MAX_RELOGIN_RETRIES = 3
def is_logged_in(page):
"""Check for a known authenticated-only element."""
return page.locator(".user-avatar, .dashboard").count() > 0
def login(page, credentials):
"""Perform login and persist state."""
page.goto("https://example.com/login")
page.get_by_label("Username").fill(credentials["username"])
page.get_by_label("Password").fill(credentials["password"])
page.get_by_role("button", name="Sign in").click()
page.wait_for_url("https://example.com/dashboard")
page.context.storage_state(path=AUTH_STATE_PATH)
def navigate_with_relogin(page, url, credentials):
"""Navigate to URL; relogin transparently if session expired."""
for attempt in range(MAX_RELOGIN_RETRIES):
page.goto(url)
if is_logged_in(page):
return
print(f"Session expired — relogin attempt {attempt + 1}")
login(page, credentials)
raise RuntimeError(f"Relogin failed after {MAX_RELOGIN_RETRIES} attempts")
with sync_playwright() as p:
browser = p.chromium.launch()
context = browser.new_context(
storage_state=AUTH_STATE_PATH if os.path.exists(AUTH_STATE_PATH) else None
)
page = context.new_page()
creds = {"username": "myuser", "password": "mypass"}
navigate_with_relogin(page, "https://example.com/data/page1", creds)
navigate_with_relogin(page, "https://example.com/data/page2", creds)
browser.close()
HTTPX Pattern (HTTP client)
import httpx
import time
class ReloginClient:
def __init__(self, base_url, username, password, max_retries=3):
self.base_url = base_url
self.credentials = (username, password)
self.max_retries = max_retries
self.client = httpx.Client(base_url=base_url)
self._login()
def _login(self):
r = self.client.post("/login", data={
"username": self.credentials[0],
"password": self.credentials[1]
})
r.raise_for_status()
def _request_with_relogin(self, method, path, **kwargs):
for attempt in range(self.max_retries + 1):
r = self.client.request(method, path, **kwargs)
if r.status_code not in (401, 403):
return r
if attempt < self.max_retries:
print(f"Session expired — relogin attempt {attempt + 1}")
self._login()
continue
r.raise_for_status()
raise RuntimeError("Relogin failed")
def get(self, path, **kwargs):
return self._request_with_relogin("GET", path, **kwargs)

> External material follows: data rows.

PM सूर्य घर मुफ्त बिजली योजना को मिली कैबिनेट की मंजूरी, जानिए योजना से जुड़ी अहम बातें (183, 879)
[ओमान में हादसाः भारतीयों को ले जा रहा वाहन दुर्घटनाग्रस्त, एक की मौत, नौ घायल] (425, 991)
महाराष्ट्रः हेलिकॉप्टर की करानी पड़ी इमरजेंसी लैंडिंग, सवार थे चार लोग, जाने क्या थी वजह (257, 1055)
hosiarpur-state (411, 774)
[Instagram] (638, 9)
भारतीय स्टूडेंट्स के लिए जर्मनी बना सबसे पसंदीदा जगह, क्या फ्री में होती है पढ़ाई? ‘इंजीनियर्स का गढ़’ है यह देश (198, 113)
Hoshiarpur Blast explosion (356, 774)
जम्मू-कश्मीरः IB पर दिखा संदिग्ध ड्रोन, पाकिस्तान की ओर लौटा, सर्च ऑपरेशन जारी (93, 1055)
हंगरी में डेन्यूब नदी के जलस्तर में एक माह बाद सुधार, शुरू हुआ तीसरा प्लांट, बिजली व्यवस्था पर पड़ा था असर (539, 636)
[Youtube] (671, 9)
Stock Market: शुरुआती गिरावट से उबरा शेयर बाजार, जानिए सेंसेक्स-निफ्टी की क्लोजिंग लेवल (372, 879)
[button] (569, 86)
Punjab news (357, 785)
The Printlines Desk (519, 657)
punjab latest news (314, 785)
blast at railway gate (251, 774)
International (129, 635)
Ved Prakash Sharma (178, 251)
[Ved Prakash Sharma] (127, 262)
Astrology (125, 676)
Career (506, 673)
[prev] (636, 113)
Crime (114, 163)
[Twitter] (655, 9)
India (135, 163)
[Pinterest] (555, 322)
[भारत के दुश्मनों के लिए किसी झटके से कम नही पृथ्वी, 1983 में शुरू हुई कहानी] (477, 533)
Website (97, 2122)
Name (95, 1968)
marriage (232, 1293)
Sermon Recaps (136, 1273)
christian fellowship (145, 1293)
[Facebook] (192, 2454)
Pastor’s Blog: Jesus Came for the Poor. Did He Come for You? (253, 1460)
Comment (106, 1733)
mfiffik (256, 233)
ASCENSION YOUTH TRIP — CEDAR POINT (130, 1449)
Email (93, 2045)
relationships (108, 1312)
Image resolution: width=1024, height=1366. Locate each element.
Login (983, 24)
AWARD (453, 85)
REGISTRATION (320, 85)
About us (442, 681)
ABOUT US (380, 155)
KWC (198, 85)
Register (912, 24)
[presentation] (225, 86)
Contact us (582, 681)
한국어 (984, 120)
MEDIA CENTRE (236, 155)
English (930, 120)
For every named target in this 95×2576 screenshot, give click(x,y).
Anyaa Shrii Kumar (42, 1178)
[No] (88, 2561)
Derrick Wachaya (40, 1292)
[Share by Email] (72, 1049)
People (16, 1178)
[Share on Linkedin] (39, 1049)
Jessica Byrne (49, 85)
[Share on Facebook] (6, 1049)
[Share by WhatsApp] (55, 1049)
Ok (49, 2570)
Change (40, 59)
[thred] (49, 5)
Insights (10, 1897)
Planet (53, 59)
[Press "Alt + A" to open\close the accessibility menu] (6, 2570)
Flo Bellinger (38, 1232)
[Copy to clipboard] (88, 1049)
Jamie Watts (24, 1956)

def post(self, path, **kwargs):
return self._request_with_relogin("POST", path, **kwargs)
Key APIs (Summary)
| API | Role in Pattern |
|---|
response.status_code / raise_for_status() | Detect 401/403 as expiry signal |
page.locator(...).count() > 0 | Content-based login detection |
page.wait_for_url(...) | Confirm successful login redirect |
context.storage_state(path=...) | Persist new session after relogin |
httpx.Client (stateful) | Maintain session cookies across relogin cycles |
curl_cffi Session | Same as above, with TLS fingerprint impersonation |
Caveats
- Max retries are mandatory: If credentials are wrong or the account is locked, the pattern will loop forever without a retry cap. Always bound the retry count.
- Backoff between relogins: Rapid repeated logins can trigger rate limits or account locks. Add
time.sleep(n) with exponential backoff between attempts.
- Fresh CSRF tokens: Login forms almost always require a CSRF token. Always
page.goto(login_url) before filling the form — never submit credentials on a stale page.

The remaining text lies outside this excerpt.